Clinical Pathology of A/Brisbane/59/2007 infected ferrets. (A) Control lung tissue; (B) Lung from ferret challenged with 103.8 EID50/ml with chronic inflammation in the bronchial glands; (C). Lung from ferret challenged with 104.8 EID50/ml with bronchiolar epithelial hypertrophy (white arrow) and, neutrophils and macrophages within alveoli and airways (black arrow); (D). Lung of ferret challenged with 106.8 EID50/ml with a syncytium within an alveolus (see blue arrow). Images were taken at 400x magnification

Viral load in swabs and tissues was analyzed by titration to determine the TCID50. Briefly, MDCK cells (ATCC, clone CCl-34) were grown in DMEM (4.5 g/L glucose, 10% FBS, 1% penicillin/streptomycin, 2 mM L-glutamine, 0.25 M HEPES (all from Gibco)) and seeded at a density of 30,000 cells per well in 96-well plates then incubated at 37°C overnight. For infection, UltraMDCK media (Lonza) (2 μg/mL Trypsin, 1% penicillin/streptomycin, 1% L-glutamine, and 2.5% HEPES) was used. Cells were inoculated with 10-fold serially diluted samples from swabs or tissue homogenates in quadruplicate format. Plates were incubated 3 days at 37°C, 5% CO2 and saturated humidity, after which cytopathic effect (CPE) was observed microscopically. The viability was determined using a cell viability assay for the nasal and throat swabs as well as for the nasal turbinates (Cell Titer Aqueous One Reagent, Promega). The lungs were analyzed using A cell based ELISA, since this method proved to be less sensitive to cell toxicity. Briefly, cell plates washed twice with PBS (300 uL/well) and fixed (80% v/v Acetone, 50 μL/well). After three repeats of PBS rinses followed by 10 min RT incubations, mouse-anti-nucleoprotein and mouse anti-matrix protein antibodies (200 ng/mL, 50 μL/well, ATCC) were added. The plates were then incubated for 1 h at RT and washed three times with 300 μL/well of PBS + 0.05% Tween-20 (PBST), after which 200 ng/mL of HRP-conjugated horse anti-mouse IgG (H + L chains) was added to (50 uL per well) and incubated for 1 h at RT. Finally, the plates were developed using TMB 2-component microwell peroxidase substrate kit (KPL). The reaction was stopped using 1 M H3PO4, and plates were measured at an absorbance of 450 nm. Analysis of nasal turbinates collected on 3 DPI showed similar titers regardless of viral dose administered at challenge. Two animals from group 6 and one animal from group 5 showed presence of virus in the lungs (Figure 2A). Results showed dose-dependent infection in throat swabs for 1 and 3 DPI. Dose dependence is also seen for the nasal swabs on 1 DPI (Spearman-Rho non-parametric testing, r s > 0.85, Figure 2B and 2C). By 7 DPI, all groups returned to baseline levels, indicating that the animals cleared the infection (Figure 2B and 2C).
Figure 2

TCID 50 Virus Titration Analysis. Blue dots indicate the titer of individual animals, the red line indicates the average for the animals tested in each group and day. For the caudal lung and nasal turbinates (A), four animals per group were analyzed at 3 DPI. In (B), analysis of throat and nasal swabs isolated at 1, 3, 5, and 7 DPI is shown. Eight samples per group were analyzed on 1 and 3 DPI, and four samples per group were analyzed on days 5 and 7 due to the euthanasia of 50% of the animals on 3 DPI.

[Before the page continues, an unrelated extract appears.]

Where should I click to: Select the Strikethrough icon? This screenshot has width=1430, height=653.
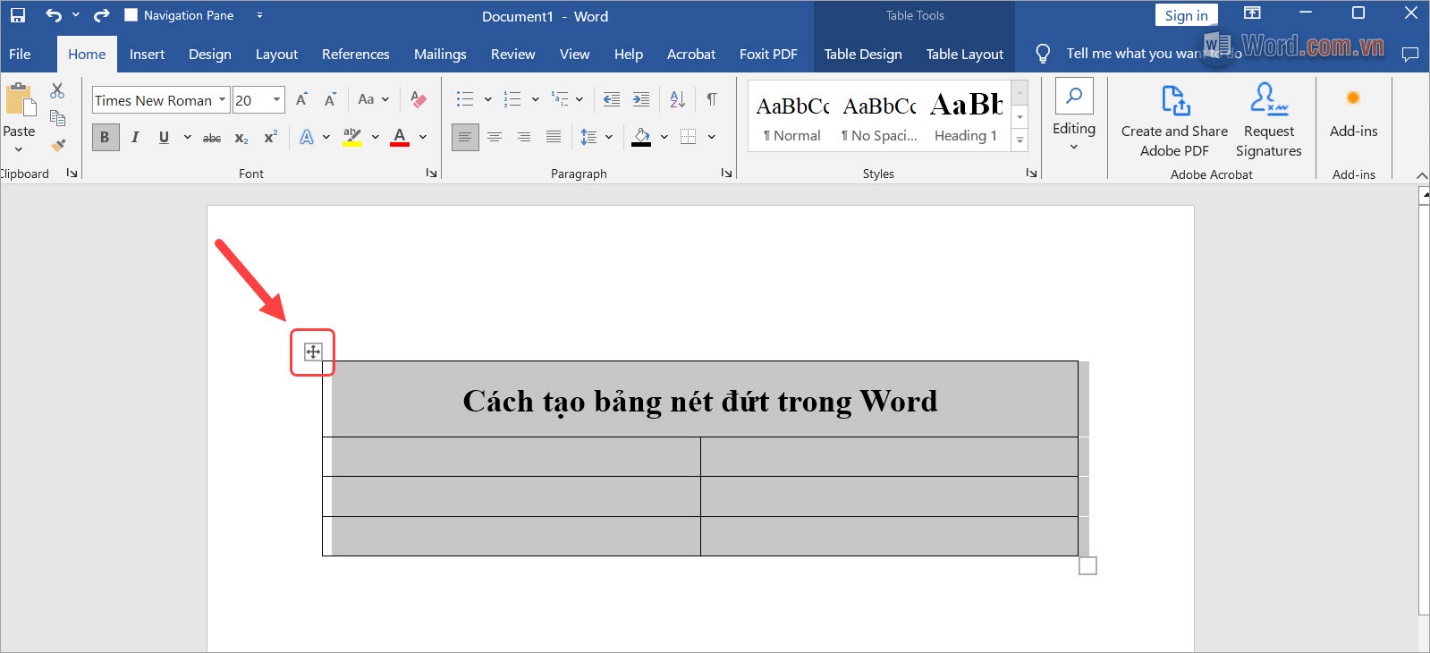211,137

Immunological parameters were evaluated using virus specific ferret IgG and IgM ELISA on sera collected on 3 and 7 DPI. Briefly, plates were coated with 1:200 dilution of stock virus in PBS overnight at 4°C, blocked with 2% donor goat serum (Sigma Aldrich) in PBS/0.05% v/v Tween-20 for one hour. Ferret serum was then added and 2-fold serially diluted and incubated at 4°C overnight. Anti-ferret IgG or IgM-HRP (1:10,000) (Rockland Immunochemicals) was then added and after a one hour incubation at 37°C, TMB substrate was added, the reaction was stopped using 1 M H3PO4, and read at absorbance of 450 nm. At 7 DPI, influenza-specific IgM and IgG antibodies increased relative to viral dose administered at challenge (Spearman-Rho non-parametric testing, r s > 0.94, Figure 3A and 3B). No change between pre-immune and post-immune sera collected at 3 DPI was detected. Neutralization titer analysis was performed to detect influenza-specific neutralizing antibodies in serum. Only sera collected on 7 DPI was evaluated as ELISA results suggested that no neutralizing antibodies were present on 3 DPI. As expected, no neutralizing antibodies were detected in sera from control animals. Only 2 of 4 animals from group 2 and 1 of 4 animals from group 3 had detectable neutralizing antibodies; however neutralizing antibodies were seen in all animals in groups 4, 5 and 6 which were challenged with higher doses of virus (Figure 3C). Hematological analyses were also performed on blood samples collected immediately prior to euthanasia. Results showed an increase in the number of lymphocytes, neutrophils, and the total number of white blood cells in infected groups compared to control (Figure 3D,E,F). There was only a slight increase in the number of basophils and eosinophils in groups 4 and 5 compared to controls.
Figure 3

Humoral and Cellular Immunity. (A and B) ELISA data show an increase in influenza specific IgM and IgG at 7 DPI compared to mock-infected control animals. These data show that there is a dose-dependent increase in antibody response. Bars indicate the average difference per group between log2-transformed end-point dilutions from pre-infection serum and post-infection serum. (C) Neutralization titer analysis was performed in order to detect the presence of influenza-specific neutralizing antibodies in the serum. The presence of neutralizing antibodies was measured only on 7 DPI. No neutralizing antibodies were detected in the sera from control animals. Only 2 out of 4 animals from group 2 and 1 out of 4 animals from group 3 had detectable neutralizing antibodies, while all animals in groups 4, 5, and 6 had detectable neutralizing antibodies. (D, E, and F) The number of neutrophils and lymphocytes, as well as the total number of white blood cells, increased in animals infected with A/Brisbane/59/07 compared to mock infected control animals. Y axis indicates number of cells as 103 cells per mm3.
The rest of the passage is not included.